Solid State NMR Studies of Disordered Solids: Ionic Conductors and Battery Materials

无序固体的固态核磁共振研究：离子导体和电池材料

• 批准号: 0211353
• 负责人: Clare Grey
• 金额: $ 40.42万
• 依托单位: SUNY at Stony Brook
• 依托单位国家: 美国
• 项目类别: Continuing Grant
• 财政年份: 2002
• 资助国家: 美国
• 起止时间: 2002-07-01 至 2006-06-30
• 项目状态: 已结题
• 来源: https://www.nsf.gov/awardsearch/showAward?AWD_ID=0211353&HistoricalAwards=false
• 关键词: Solid; State; NMR; Studies; Disordered

This project is aimed at the development and application of Nuclear Magnetic Resonance (NMR) and Molecular Dynamics simulations as tools that will permit a more rational design of materials with improved ionic conductivities. For example, NMR will be used to investigate the role that local structure plays in controlling the physical properties of solid state ionic conductors and battery materials such as calcium-doped yttrium titanium oxide. A combination of fluorine-19 NMR and molecular dynamics simulations will be used to predict and then test experimentally the effect of different modifications and structural features on fluoride-ion conduction in fluorite-related phases such as lead tin fluoride and barium tin fluoride. Molecular dynamic simulations will be used to examine the effect of doping such cations as sodium, potassium, aluminum, and zirconium into these structures and then test the molecular dynamics simulations by NMR. This project has a very strong educational component for underrepresented groups in that the PI participates in a number of university-wide efforts to encourage young women to remain in the physical sciences. Also, there is a unique educational dimension due to international collaborative activities with groups in the United Kingdom on MD simulations and Estonia on the development of NMR instrumentation.Moderate to fast ionic conduction is critical for a wide range of devices and applications such as fuel cells, sensors, and solid state electrolytes and cathode materials in batteries. Training students in the areas of mechanisms of conduction and the search for new, improved, and more environmentally friendly materials for energy related applications makes them very competitive in the industrial sector.

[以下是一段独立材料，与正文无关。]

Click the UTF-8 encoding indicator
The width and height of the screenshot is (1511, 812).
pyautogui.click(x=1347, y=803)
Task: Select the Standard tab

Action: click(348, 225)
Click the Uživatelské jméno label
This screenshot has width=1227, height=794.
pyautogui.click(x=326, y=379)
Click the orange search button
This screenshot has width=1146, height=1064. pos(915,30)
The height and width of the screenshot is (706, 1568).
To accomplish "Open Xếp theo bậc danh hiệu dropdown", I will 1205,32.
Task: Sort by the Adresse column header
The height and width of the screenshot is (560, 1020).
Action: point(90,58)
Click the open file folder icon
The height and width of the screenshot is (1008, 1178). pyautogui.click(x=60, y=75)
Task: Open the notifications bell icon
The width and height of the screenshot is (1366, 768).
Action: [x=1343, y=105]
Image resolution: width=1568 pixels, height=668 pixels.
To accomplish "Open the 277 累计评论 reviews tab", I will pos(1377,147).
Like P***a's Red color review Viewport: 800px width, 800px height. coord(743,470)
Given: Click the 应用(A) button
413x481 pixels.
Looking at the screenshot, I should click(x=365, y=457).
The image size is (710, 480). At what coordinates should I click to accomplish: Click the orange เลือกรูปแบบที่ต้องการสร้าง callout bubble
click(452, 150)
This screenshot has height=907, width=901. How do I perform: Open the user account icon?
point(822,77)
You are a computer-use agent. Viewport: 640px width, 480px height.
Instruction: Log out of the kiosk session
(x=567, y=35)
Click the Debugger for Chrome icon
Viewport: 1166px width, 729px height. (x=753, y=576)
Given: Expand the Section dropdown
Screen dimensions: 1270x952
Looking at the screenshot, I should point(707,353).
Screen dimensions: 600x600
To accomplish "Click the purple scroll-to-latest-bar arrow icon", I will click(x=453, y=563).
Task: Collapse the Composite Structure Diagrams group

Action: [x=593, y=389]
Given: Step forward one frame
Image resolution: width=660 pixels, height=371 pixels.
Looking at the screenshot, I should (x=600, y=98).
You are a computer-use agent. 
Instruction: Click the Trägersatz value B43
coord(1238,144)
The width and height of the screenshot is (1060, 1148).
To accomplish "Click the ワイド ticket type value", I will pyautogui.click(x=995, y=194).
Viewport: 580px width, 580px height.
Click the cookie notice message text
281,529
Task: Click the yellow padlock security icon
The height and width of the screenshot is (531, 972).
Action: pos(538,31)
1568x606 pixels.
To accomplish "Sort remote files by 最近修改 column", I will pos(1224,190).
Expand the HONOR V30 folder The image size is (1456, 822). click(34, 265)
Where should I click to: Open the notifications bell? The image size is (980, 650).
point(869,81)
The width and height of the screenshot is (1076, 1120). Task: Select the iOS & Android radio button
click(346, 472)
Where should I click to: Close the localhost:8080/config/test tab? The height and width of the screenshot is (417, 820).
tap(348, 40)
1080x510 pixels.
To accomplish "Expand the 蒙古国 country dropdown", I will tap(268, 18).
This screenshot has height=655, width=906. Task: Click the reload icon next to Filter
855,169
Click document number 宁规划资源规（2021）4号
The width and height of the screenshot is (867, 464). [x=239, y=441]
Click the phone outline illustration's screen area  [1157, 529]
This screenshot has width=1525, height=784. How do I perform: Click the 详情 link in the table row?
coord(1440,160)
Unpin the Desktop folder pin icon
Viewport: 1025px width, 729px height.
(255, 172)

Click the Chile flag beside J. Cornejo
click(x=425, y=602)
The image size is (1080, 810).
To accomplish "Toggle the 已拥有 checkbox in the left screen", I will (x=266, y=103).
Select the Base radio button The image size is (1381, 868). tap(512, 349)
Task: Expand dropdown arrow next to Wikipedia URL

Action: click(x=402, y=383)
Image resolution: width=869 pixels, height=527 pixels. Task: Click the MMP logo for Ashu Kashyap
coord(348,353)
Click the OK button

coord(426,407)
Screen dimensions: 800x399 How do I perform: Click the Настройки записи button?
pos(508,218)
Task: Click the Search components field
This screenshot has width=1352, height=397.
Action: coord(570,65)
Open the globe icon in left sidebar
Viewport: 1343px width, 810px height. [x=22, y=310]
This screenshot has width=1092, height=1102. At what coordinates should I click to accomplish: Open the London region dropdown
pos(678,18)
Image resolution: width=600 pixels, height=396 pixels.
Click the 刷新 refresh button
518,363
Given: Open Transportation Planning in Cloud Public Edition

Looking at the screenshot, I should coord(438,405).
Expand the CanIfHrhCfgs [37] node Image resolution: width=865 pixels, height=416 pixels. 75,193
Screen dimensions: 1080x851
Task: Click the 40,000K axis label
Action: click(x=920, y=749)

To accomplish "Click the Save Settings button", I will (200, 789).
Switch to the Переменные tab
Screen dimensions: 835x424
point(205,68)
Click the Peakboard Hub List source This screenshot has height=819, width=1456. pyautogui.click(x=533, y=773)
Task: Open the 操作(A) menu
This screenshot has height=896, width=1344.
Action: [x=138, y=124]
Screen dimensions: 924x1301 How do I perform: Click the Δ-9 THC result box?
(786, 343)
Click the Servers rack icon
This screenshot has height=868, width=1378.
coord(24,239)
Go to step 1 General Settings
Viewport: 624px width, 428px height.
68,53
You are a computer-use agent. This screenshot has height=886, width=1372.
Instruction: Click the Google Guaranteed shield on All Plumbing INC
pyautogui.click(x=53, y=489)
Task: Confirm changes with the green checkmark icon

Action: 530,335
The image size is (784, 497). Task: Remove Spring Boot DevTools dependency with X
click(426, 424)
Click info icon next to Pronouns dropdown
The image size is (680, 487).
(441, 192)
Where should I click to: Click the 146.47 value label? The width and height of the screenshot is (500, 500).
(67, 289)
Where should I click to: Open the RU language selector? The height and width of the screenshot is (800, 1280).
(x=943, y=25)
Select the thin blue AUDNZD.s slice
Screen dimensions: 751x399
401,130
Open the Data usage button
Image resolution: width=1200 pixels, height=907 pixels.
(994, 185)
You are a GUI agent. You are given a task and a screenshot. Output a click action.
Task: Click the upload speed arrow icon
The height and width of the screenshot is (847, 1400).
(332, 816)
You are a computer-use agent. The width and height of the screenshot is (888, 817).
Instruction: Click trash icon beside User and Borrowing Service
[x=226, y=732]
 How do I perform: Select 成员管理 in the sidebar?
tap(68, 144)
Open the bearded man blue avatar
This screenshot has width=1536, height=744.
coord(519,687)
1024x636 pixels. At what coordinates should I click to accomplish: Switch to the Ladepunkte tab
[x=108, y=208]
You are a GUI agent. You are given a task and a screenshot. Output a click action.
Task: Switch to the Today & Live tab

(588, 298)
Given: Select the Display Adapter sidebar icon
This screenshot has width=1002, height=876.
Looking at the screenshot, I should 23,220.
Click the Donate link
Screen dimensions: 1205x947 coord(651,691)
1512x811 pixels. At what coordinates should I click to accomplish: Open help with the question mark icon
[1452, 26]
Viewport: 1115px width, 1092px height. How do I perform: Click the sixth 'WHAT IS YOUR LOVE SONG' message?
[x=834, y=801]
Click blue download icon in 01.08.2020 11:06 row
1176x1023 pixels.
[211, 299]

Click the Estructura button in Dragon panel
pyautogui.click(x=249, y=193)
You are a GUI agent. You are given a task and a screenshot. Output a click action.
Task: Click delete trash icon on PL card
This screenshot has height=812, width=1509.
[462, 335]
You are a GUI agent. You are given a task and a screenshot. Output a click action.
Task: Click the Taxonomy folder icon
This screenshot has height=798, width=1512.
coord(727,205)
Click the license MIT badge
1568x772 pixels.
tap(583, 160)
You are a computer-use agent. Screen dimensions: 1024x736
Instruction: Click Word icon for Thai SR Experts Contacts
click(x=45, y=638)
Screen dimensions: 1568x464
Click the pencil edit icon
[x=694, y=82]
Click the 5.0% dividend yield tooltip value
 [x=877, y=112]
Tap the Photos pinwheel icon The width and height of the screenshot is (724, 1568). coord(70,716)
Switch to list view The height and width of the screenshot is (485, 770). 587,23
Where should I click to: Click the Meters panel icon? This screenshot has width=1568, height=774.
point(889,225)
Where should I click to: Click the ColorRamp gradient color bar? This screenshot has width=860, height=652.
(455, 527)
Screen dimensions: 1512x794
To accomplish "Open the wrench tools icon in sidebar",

该项目旨在开发和应用核磁共振（NMR）和分子动力学模拟，作为工具，可以更合理地设计具有改善离子电导率的材料。例如，NMR将用于研究局部结构在控制固态离子导体和电池材料（如钙掺杂的氧化钛二钛）物理特性方面发挥的作用。 氟-19 NMR和分子动力学模拟的组合将用于预测和测试不同的修饰和结构特征对氟化石相关相的氟化物离子传导的影响，例如氟化铅氟化铅和钡锡锡氟化物。分子动力学模拟将用于检查这些结构掺杂钠，钾，铝和锆等阳离子的效果，然后通过NMR测试分子动力学模拟。该项目对代表性不足的群体具有非常强大的教育成分，因为PI参与了许多大学范围内的努力，以鼓励年轻女性留在体育科学中。此外，由于国际合作活动与英国的MD模拟和爱沙尼亚有关NMR仪器开发的国际合作活动，因此存在一个独特的教育维度。对燃料电池，传感器，传感器和固态电解质和诸如电池电池中的固态电解质和cantode材料等广泛的设备和应用。培训学生在传导机制方面的培训，并寻找与能源相关的应用程序的新，改进，更环保的材料，使其在工业领域非常有竞争力。